There are a few team-controlled, cost-effective prizes to be had here (Matthew Boyd, Marcus Stroman, Whit Merrifield), some moderately appealing bats (Miguel Rojas, Domingo Santana, James McCann, Leury García, Eric Sogard, Trey Mancini, Nicholas Castellanos, Todd Frazier), a few veterans (Mitch Haniger, Alex Gordon, José Abreu) who for various reasons haven’t seemed likely to move, potential rental Zack Wheeler, and, as always, relievers (Shane Greene, Alex Colomé, Mychal Givens, Ian Kennedy). That’s not nothing, but it won’t go a long way toward replenishing the contenders’ rosters considering how many clubs could conceivably be biting.
There’s still some time before the deadline, and the playoff field may be a little less fuzzy come July 31. A few teams that the playoff odds paint as long shots—the Rangers, the Pirates, the Reds, the Padres—are currently still close enough to contention that they’d anger supporters if they started selling, but a couple of rocky weeks could change that.
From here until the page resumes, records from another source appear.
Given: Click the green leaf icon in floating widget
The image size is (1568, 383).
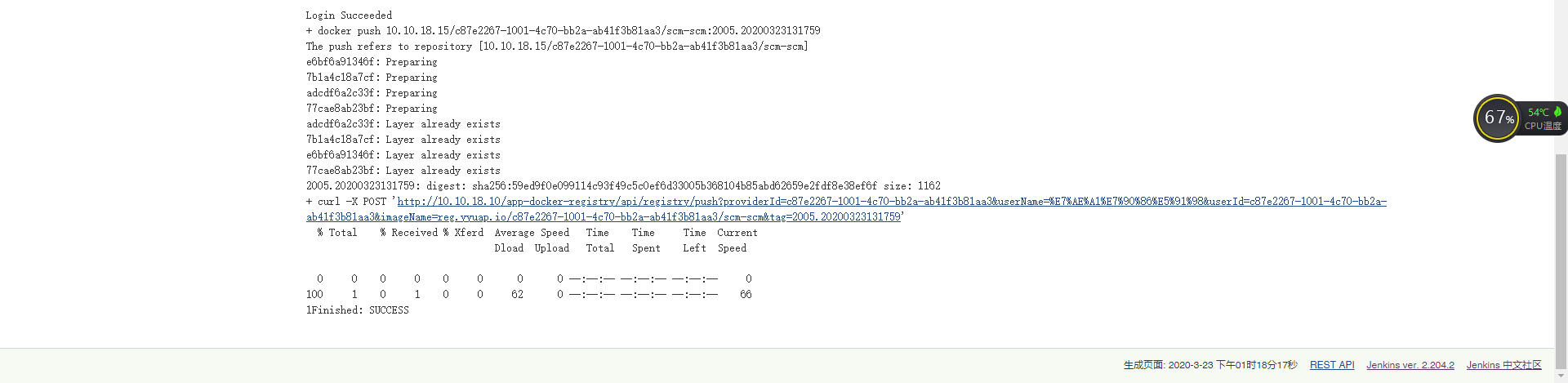Looking at the screenshot, I should tap(1557, 112).
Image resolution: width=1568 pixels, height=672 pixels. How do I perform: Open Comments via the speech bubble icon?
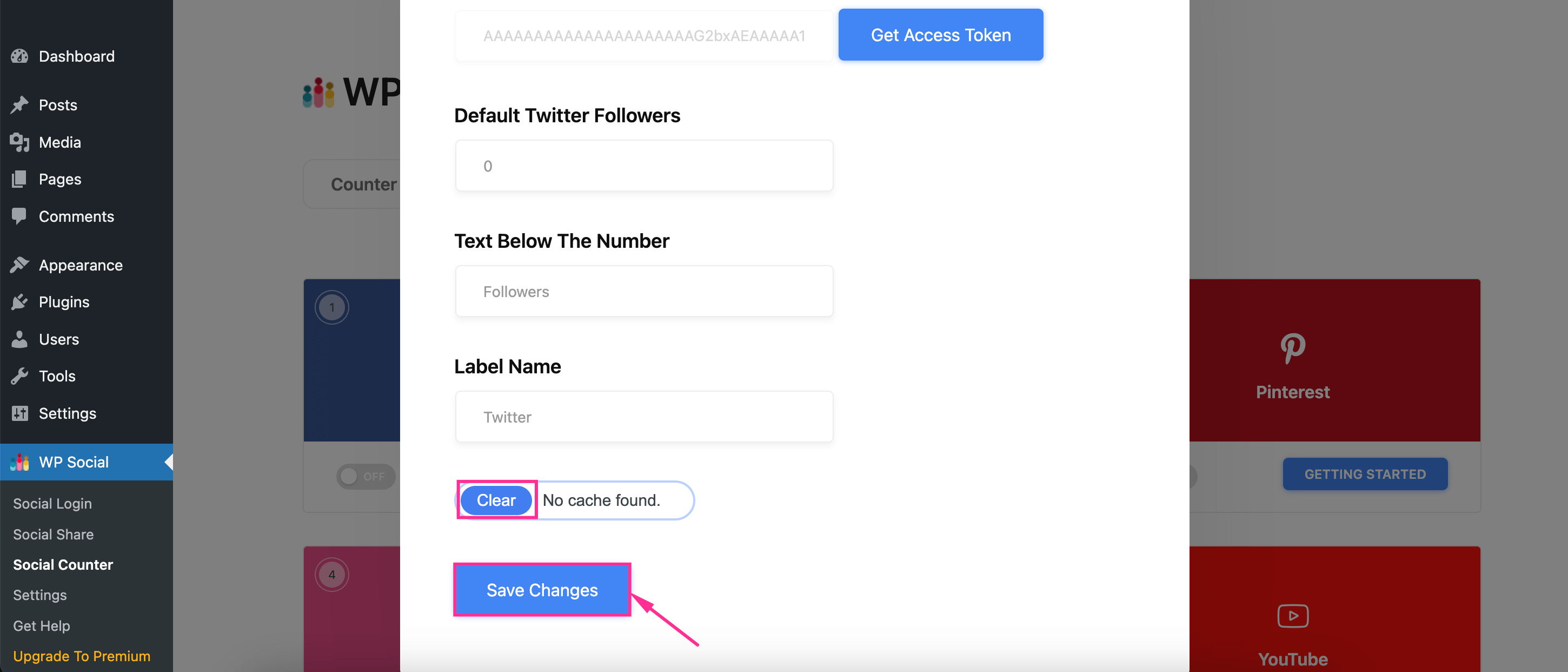[20, 216]
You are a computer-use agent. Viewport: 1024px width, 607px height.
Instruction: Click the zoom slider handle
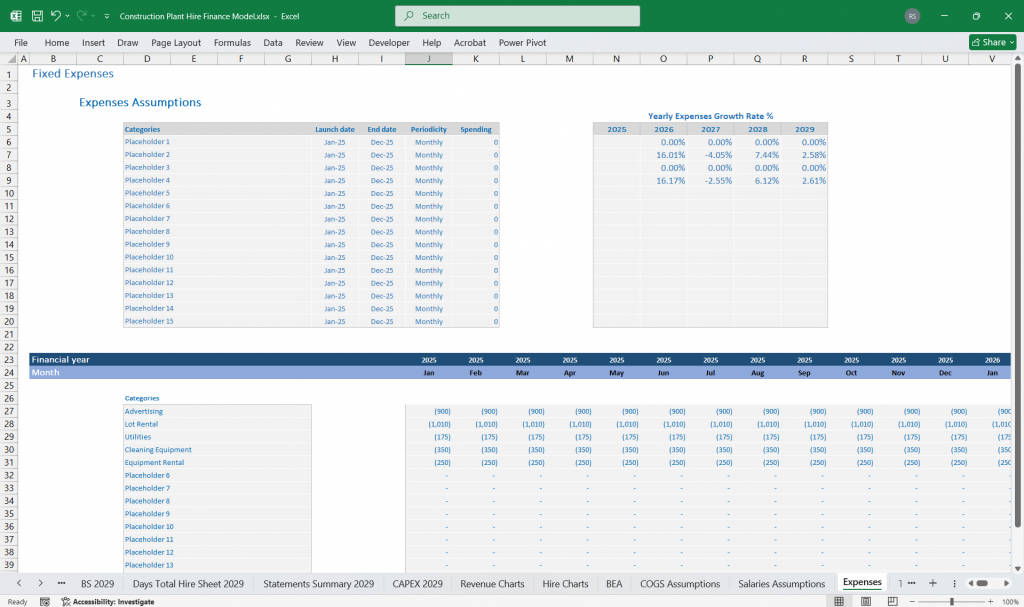point(951,601)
It’s there, though, that the unified deadline makes its influence felt; at least some of those teams will likely be clearly out of the race by August 31, but they’ll be hard-pressed to pick a lane this month.
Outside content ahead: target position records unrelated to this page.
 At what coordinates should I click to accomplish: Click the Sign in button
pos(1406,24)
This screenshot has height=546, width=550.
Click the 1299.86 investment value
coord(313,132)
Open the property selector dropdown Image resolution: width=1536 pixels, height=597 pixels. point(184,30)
In this uncertain environment, one team stands for being both virtually out of it and closer to embarking on a rebuild than completing one: the Giants, whose modest 5.5-game deficit in the race for the NL’s second wild-card belies a negative-70 run differential and one of baseball’s worst BaseRuns records. In Farhan Zaidi, the Giants have a new top executive who’ll be motivated to make moves and unattached to the remnants of a roster he didn’t assemble. They also have a mid-to-top-of-the-rotation starter in Madison Bumgarner; a passel of relievers in Will Smith, Sam Dyson, Tony Watson, and Mark Melancon; a corner bat who’d be better away from Oracle Park in Brandon Belt; and a few other complementary pieces that might suit some other squad. As I said on The Ringer MLB Show, this once-proud roster has turned into a whale carcass slowly sinking to the bottom. It’s about to be torn apart by a feeding frenzy that will nourish the rest of the league. Snort the trade rumors and relish the circle of life, unless you’re a San Francisco fan.
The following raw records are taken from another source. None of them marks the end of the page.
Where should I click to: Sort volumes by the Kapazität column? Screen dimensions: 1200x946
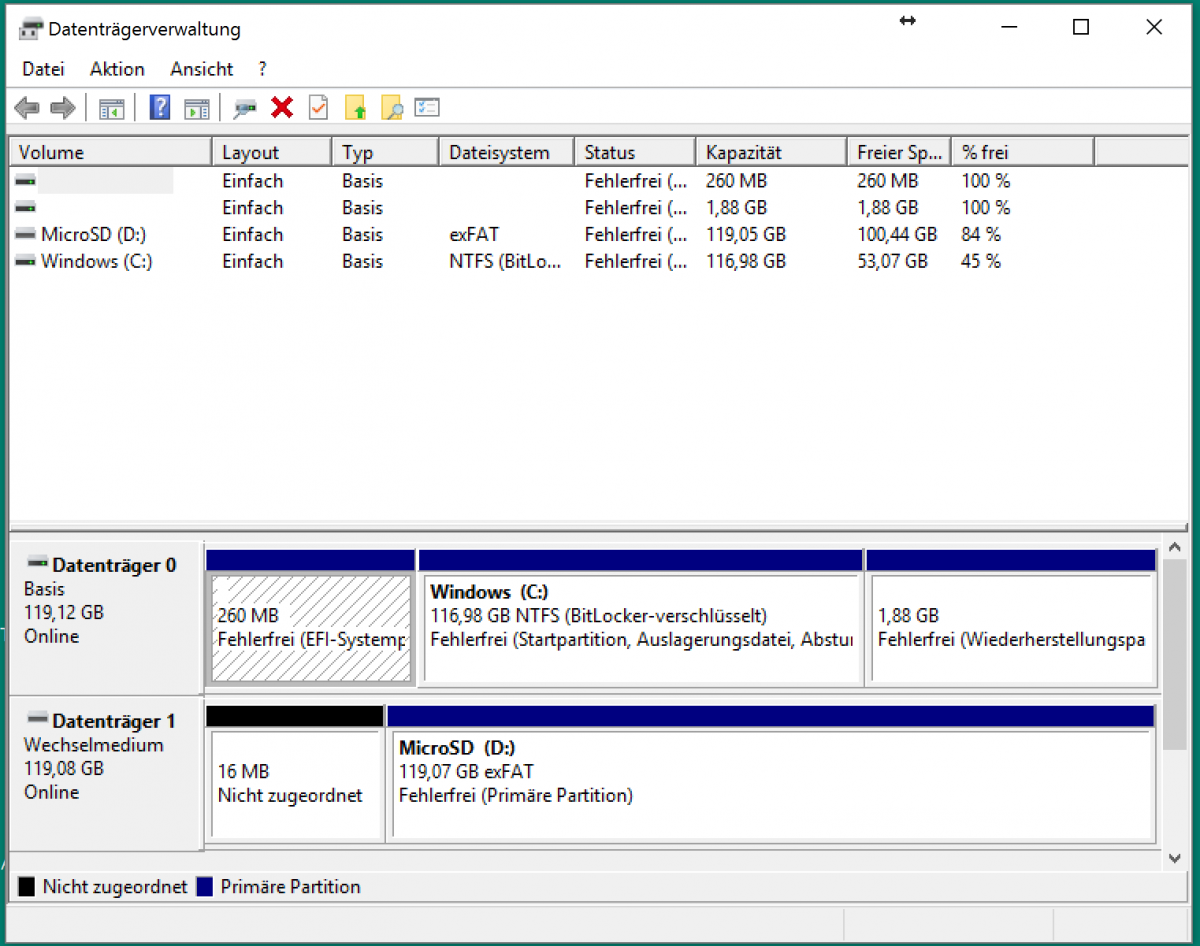[770, 151]
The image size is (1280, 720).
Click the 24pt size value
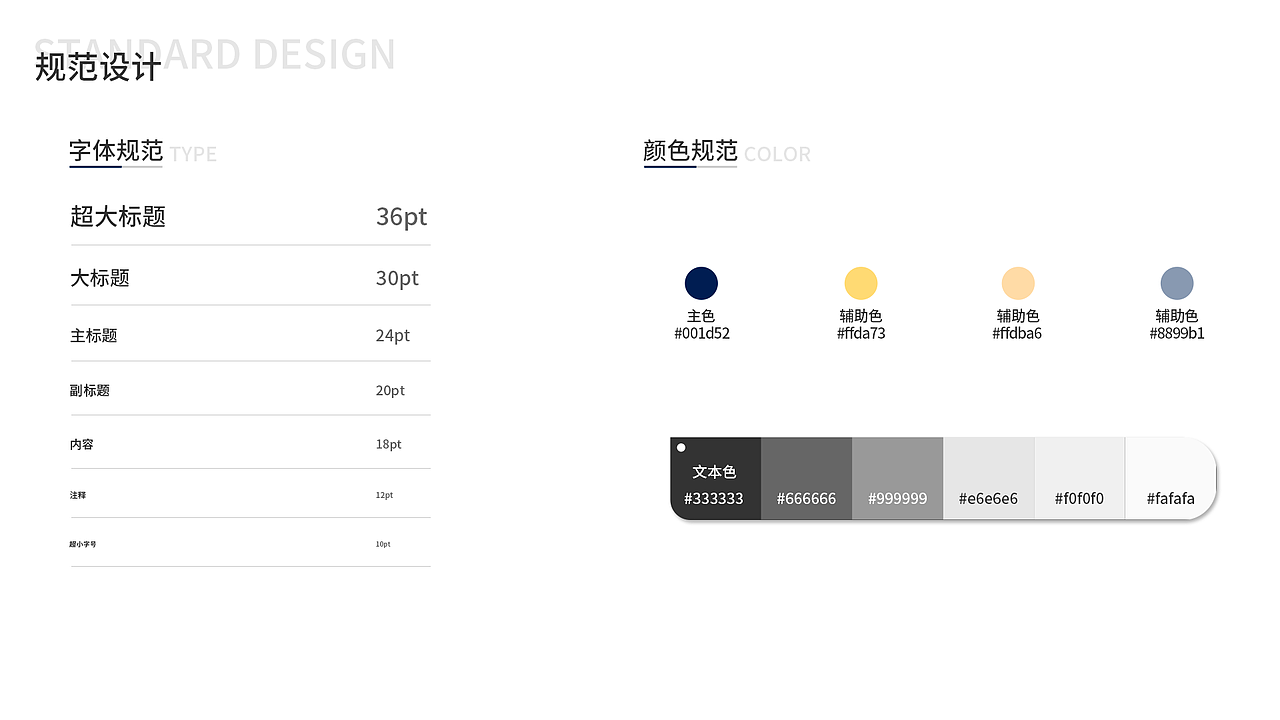click(x=393, y=336)
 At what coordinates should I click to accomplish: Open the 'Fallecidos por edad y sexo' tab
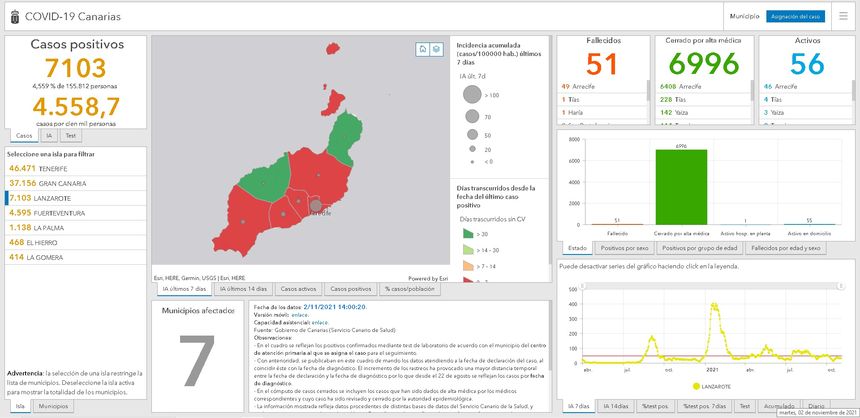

Because this season’s standings are somewhat out of whack, we may not be able to tell just how much the unified deadline juices July until we’ve watched it play out for a few years. Maybe it’s better this way: In sports, it’s usually more fun not to know what we’re about to see, and this year’s market is too murky to call. The trade deadline is always a source of excitement and mystery. Fortunately for fans, that’s probably truer with one deadline than it ever was with two.
Thanks to Gerald Schifman of Baseball Prospectus and Dan Hirsch of Baseball-Reference for research assistance.